На исходе 1934 года Роман Ким был назначен сотрудником для особых поручений 6-го отделения 3-го отдела 00 ГУГБ НКВД. С этого момента он отвечал за всю оперативную работу 6-го отделения — контрразведку по линии японского посольства, военного атташата и японских граждан, пребывающих в Москве. Со слов секретаря ОГПУ — ГУГБ Павла Буланова известно, что Ким был единственным сотрудником Особого отдела, знавшим японский язык{115}. В декабре 1935-го Роман Николаевич сменил на своем кителе петлицы с одним красным ромбом на две нарукавные красные звезды с серебряной окантовкой. В ГУГБ вводились специальные звания для начальствующего состава, и Ким после аттестации стал старшим лейтенантом госбезопасности (звание по статусу соответствовало армейскому майору).

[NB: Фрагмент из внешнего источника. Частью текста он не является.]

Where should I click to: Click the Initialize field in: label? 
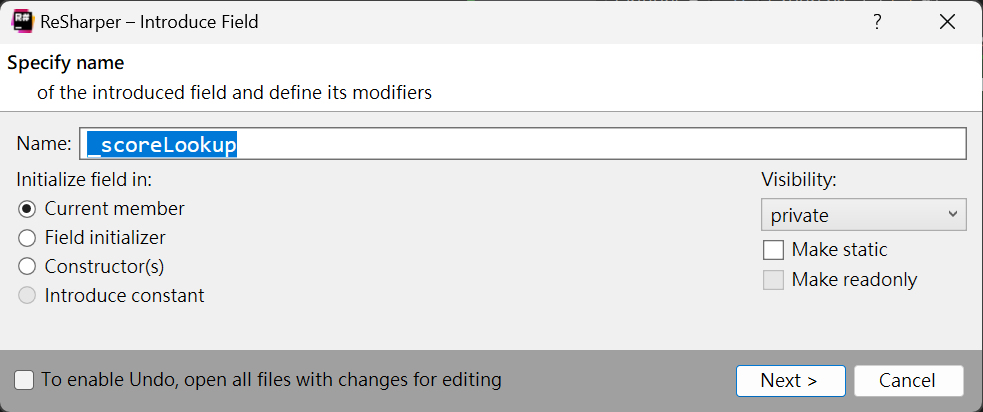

31 мая 1936 года нарком обороны Ворошилов и нарком внутренних дел Ягода направили Сталину ходатайство о награждении орденами девяти офицеров и работников Разведывательного управления РККА, Особого и Специального отделов ГУГБ НКВД «за выполнение особых заданий государственной важности». Старшего лейтенанта Романа Кима — «беспартийного, в ОГПУ и НКВД с 1922 г.» — представили к ордену Красной Звезды. Сталин поставил на ходатайстве резолюцию: «За». Решение о награждении было утверждено 27 июня на заседании Политбюро ЦК ВКП (б){116}. Роман Николаевич получил Красную Звезду за № 1108. Массовой эта награда станет в военные годы, в первой половине 1930-х ордена Красной Звезды удостоились всего около 1500 человек.